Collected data

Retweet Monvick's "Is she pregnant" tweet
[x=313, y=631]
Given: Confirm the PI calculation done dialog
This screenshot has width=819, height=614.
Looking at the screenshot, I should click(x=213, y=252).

* What the task asks
Output all records verbatim.

* Exercise solution
Retweet Monvick's "Is she pregnant" tweet
[x=313, y=631]
Given: Confirm the PI calculation done dialog
This screenshot has width=819, height=614.
Looking at the screenshot, I should click(x=213, y=252).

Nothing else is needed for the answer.